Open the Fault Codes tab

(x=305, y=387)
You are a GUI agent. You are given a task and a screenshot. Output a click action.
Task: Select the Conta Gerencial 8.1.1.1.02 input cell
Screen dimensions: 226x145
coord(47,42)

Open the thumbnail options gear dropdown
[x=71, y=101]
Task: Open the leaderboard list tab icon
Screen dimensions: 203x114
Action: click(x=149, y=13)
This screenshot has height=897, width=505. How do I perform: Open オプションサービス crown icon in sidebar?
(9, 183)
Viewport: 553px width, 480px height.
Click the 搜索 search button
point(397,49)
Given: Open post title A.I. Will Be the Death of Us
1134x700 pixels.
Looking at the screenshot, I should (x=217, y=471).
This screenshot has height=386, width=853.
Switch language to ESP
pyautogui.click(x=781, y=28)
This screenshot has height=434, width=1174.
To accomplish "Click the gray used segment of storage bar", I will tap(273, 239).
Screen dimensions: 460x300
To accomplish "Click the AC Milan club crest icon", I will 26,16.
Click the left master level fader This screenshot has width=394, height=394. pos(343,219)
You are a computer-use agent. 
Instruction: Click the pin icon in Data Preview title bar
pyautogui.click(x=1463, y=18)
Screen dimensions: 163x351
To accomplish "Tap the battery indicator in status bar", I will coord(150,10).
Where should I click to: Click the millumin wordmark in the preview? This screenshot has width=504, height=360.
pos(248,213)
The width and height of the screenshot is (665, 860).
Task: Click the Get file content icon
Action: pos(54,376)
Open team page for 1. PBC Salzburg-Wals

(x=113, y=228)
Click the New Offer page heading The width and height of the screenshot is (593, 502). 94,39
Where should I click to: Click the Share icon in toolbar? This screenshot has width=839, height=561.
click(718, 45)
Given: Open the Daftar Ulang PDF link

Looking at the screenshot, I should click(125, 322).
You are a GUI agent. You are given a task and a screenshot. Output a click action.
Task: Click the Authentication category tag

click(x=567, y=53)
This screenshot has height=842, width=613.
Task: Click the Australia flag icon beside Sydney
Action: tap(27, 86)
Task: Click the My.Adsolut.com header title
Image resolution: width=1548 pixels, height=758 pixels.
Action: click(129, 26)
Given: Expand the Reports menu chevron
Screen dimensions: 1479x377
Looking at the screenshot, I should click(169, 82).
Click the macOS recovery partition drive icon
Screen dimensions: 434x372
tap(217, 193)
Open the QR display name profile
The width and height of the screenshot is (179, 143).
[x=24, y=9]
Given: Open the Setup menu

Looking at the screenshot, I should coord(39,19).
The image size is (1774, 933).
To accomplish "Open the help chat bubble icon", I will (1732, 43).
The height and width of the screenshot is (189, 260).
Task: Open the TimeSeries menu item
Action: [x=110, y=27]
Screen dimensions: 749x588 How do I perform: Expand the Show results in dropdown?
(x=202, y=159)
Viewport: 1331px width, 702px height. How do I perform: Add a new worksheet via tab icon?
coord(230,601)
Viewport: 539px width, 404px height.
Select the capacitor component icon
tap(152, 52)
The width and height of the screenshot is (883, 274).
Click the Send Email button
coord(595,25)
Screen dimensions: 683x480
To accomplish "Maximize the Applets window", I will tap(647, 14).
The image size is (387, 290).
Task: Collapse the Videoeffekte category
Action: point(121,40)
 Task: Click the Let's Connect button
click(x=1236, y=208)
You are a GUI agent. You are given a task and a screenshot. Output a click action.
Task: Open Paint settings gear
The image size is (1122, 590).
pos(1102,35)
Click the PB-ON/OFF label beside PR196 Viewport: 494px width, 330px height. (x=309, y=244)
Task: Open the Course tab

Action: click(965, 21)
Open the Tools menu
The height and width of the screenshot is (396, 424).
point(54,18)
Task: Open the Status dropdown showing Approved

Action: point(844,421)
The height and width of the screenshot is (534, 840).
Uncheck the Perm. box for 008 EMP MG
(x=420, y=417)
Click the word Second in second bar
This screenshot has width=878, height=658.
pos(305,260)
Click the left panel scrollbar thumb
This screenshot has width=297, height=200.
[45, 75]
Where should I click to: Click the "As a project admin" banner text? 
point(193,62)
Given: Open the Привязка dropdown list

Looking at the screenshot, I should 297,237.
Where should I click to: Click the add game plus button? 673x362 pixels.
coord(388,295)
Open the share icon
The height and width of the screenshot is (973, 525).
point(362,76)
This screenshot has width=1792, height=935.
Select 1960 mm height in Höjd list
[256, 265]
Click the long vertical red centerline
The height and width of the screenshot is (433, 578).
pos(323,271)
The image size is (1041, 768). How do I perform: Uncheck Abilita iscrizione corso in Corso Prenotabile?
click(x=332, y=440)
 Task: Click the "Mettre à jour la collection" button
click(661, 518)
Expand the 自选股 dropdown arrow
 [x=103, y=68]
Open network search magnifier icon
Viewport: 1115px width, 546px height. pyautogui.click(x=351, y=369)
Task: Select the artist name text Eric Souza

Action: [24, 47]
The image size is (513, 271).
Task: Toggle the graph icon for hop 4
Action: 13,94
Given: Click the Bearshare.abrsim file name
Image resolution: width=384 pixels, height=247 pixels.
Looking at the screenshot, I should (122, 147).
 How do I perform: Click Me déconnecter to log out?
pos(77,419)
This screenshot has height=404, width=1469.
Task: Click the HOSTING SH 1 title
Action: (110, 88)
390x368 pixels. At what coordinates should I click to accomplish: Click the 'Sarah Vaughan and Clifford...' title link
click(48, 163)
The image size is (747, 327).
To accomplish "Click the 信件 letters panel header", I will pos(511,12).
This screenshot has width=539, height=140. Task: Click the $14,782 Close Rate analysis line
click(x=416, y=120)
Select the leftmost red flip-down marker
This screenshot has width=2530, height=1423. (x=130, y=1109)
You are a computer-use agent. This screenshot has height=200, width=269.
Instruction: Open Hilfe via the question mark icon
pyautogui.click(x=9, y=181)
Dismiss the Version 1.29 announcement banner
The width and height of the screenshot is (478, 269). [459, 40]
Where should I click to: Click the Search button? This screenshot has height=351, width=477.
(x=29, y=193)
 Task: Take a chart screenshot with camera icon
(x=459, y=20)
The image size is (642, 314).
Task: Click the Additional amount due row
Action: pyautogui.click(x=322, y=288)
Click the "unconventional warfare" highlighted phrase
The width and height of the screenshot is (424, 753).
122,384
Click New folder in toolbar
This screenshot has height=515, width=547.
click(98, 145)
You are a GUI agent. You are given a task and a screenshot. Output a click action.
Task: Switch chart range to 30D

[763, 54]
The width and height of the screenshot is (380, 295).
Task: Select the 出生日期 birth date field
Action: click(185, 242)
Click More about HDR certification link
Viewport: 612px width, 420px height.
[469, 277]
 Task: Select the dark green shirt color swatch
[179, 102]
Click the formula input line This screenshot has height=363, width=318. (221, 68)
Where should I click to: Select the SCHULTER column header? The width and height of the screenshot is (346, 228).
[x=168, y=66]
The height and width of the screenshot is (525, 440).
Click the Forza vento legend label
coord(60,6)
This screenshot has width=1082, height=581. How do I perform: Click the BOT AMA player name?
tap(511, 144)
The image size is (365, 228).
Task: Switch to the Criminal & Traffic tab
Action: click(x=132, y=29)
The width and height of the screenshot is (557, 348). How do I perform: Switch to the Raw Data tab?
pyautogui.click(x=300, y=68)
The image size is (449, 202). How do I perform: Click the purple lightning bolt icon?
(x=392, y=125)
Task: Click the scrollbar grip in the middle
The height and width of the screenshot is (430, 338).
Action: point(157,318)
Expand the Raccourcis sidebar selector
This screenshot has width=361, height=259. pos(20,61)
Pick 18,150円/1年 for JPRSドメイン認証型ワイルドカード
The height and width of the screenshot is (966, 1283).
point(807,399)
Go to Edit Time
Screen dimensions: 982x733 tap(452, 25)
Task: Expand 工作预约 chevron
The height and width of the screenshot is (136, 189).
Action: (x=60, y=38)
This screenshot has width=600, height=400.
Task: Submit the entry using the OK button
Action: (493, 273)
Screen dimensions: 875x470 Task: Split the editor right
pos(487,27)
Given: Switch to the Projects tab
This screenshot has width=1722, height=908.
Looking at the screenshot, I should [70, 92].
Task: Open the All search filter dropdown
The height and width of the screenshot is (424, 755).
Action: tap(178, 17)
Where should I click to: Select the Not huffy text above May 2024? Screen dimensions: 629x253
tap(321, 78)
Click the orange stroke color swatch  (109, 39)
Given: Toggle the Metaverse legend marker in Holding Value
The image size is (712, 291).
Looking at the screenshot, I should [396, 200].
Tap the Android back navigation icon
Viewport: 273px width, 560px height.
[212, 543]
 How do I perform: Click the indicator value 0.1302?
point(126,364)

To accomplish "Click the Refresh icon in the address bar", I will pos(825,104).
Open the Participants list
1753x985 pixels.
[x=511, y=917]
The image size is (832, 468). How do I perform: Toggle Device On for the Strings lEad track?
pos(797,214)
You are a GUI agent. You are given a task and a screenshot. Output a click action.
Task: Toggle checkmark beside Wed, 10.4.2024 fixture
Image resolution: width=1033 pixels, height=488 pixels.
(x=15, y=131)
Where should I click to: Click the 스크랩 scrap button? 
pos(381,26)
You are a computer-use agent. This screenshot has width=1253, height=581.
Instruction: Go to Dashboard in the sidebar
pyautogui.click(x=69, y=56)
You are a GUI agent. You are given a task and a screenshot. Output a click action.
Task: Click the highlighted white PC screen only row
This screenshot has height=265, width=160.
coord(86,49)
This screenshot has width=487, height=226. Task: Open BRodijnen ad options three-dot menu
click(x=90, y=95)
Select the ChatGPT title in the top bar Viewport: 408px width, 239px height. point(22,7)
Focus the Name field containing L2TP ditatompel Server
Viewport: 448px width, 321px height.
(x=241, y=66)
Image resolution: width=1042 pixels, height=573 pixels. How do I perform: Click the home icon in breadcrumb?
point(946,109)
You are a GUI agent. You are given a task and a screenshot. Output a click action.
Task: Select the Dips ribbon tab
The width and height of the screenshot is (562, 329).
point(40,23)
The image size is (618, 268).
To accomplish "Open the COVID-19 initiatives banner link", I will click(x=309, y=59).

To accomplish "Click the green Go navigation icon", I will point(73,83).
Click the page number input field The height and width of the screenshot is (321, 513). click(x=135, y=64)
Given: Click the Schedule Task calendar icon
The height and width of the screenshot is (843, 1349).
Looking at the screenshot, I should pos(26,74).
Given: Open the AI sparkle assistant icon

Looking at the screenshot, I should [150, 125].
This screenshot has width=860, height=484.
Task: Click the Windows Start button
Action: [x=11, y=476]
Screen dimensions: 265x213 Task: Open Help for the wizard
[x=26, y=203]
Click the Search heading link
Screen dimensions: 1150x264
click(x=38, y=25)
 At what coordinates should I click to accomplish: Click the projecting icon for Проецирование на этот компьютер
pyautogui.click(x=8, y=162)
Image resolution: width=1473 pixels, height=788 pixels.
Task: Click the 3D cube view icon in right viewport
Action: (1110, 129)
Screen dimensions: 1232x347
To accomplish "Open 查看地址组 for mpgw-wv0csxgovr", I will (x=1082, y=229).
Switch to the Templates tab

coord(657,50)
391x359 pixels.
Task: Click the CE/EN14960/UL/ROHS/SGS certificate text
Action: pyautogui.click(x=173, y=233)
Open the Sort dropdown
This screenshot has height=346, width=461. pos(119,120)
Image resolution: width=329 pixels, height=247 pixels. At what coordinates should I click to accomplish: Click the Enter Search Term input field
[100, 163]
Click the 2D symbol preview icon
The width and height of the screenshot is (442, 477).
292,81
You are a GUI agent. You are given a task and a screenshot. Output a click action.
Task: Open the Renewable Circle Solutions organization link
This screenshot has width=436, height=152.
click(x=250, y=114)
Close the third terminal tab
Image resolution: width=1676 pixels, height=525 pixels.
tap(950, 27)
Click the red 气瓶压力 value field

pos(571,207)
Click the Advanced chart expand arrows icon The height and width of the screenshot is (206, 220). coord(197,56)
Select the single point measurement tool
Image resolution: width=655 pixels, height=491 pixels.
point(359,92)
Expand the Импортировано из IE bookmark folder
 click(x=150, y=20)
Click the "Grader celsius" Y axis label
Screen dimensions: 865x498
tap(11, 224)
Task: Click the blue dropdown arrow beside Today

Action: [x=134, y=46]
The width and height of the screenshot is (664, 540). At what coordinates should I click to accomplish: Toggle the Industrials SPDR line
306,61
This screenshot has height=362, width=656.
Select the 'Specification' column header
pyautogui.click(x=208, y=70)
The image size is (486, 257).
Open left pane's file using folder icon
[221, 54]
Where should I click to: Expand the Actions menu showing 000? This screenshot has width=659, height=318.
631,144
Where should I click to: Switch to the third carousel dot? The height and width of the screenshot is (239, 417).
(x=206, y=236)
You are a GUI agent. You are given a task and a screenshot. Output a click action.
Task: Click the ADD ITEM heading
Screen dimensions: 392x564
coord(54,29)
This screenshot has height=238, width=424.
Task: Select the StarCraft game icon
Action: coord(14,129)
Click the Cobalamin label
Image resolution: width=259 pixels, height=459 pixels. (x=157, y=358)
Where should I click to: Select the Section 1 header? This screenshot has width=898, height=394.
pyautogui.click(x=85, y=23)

□ □ □

* **THE PROBLEM**:
Among the lines above, return those that hold the word "scrollbar".

* **RESPONSE**:
Click the left panel scrollbar thumb
Task: Click the scrollbar grip in the middle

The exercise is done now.